--- begin SUPPLIED RECORDS ---

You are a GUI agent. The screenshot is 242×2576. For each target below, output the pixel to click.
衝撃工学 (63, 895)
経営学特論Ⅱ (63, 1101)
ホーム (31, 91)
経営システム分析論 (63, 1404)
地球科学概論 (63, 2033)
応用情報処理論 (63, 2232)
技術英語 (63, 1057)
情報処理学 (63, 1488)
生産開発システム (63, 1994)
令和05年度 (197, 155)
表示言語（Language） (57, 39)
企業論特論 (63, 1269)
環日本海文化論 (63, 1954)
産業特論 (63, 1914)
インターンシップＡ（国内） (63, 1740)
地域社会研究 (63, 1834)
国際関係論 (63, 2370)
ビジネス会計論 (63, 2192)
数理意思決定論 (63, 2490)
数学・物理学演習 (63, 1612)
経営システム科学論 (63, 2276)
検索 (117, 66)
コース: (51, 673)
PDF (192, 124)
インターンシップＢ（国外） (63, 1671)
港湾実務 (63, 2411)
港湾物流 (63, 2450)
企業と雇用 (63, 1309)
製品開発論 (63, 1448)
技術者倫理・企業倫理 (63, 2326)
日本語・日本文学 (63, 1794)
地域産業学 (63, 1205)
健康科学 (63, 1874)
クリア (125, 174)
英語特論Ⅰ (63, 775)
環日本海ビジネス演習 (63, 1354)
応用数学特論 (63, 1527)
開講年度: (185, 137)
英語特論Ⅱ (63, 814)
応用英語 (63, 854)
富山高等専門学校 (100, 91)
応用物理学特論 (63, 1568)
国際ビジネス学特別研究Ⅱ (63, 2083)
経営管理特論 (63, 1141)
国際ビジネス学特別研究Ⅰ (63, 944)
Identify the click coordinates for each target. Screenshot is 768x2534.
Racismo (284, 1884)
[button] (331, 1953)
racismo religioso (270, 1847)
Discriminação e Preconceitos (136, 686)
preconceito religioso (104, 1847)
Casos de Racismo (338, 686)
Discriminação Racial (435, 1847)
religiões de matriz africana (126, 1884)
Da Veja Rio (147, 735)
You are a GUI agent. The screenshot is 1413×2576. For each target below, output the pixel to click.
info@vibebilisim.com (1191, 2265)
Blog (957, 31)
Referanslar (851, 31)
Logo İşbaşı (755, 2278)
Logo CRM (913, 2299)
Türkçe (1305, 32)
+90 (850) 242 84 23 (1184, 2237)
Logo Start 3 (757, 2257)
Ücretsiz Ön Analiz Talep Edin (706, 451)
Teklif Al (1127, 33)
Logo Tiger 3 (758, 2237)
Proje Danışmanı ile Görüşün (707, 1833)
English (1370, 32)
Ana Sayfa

--- end SUPPLIED RECORDS ---

• WHAT YOU HAVE TO DO
Print the lines above, without any change, from the line containing "技術英語 (63, 1057)" through the line containing "Blog (957, 31)", including both of those lines.

• WRITTEN RESPONSE
技術英語 (63, 1057)
情報処理学 (63, 1488)
生産開発システム (63, 1994)
令和05年度 (197, 155)
表示言語（Language） (57, 39)
企業論特論 (63, 1269)
環日本海文化論 (63, 1954)
産業特論 (63, 1914)
インターンシップＡ（国内） (63, 1740)
地域社会研究 (63, 1834)
国際関係論 (63, 2370)
ビジネス会計論 (63, 2192)
数理意思決定論 (63, 2490)
数学・物理学演習 (63, 1612)
経営システム科学論 (63, 2276)
検索 (117, 66)
コース: (51, 673)
PDF (192, 124)
インターンシップＢ（国外） (63, 1671)
港湾実務 (63, 2411)
港湾物流 (63, 2450)
企業と雇用 (63, 1309)
製品開発論 (63, 1448)
技術者倫理・企業倫理 (63, 2326)
日本語・日本文学 (63, 1794)
地域産業学 (63, 1205)
健康科学 (63, 1874)
クリア (125, 174)
英語特論Ⅰ (63, 775)
環日本海ビジネス演習 (63, 1354)
応用数学特論 (63, 1527)
開講年度: (185, 137)
英語特論Ⅱ (63, 814)
応用英語 (63, 854)
富山高等専門学校 (100, 91)
応用物理学特論 (63, 1568)
国際ビジネス学特別研究Ⅱ (63, 2083)
経営管理特論 (63, 1141)
国際ビジネス学特別研究Ⅰ (63, 944)
Identify the click coordinates for each target. Screenshot is 768x2534.
Racismo (284, 1884)
[button] (331, 1953)
racismo religioso (270, 1847)
Discriminação e Preconceitos (136, 686)
preconceito religioso (104, 1847)
Casos de Racismo (338, 686)
Discriminação Racial (435, 1847)
religiões de matriz africana (126, 1884)
Da Veja Rio (147, 735)
You are a GUI agent. The screenshot is 1413×2576. For each target below, output the pixel to click.
info@vibebilisim.com (1191, 2265)
Blog (957, 31)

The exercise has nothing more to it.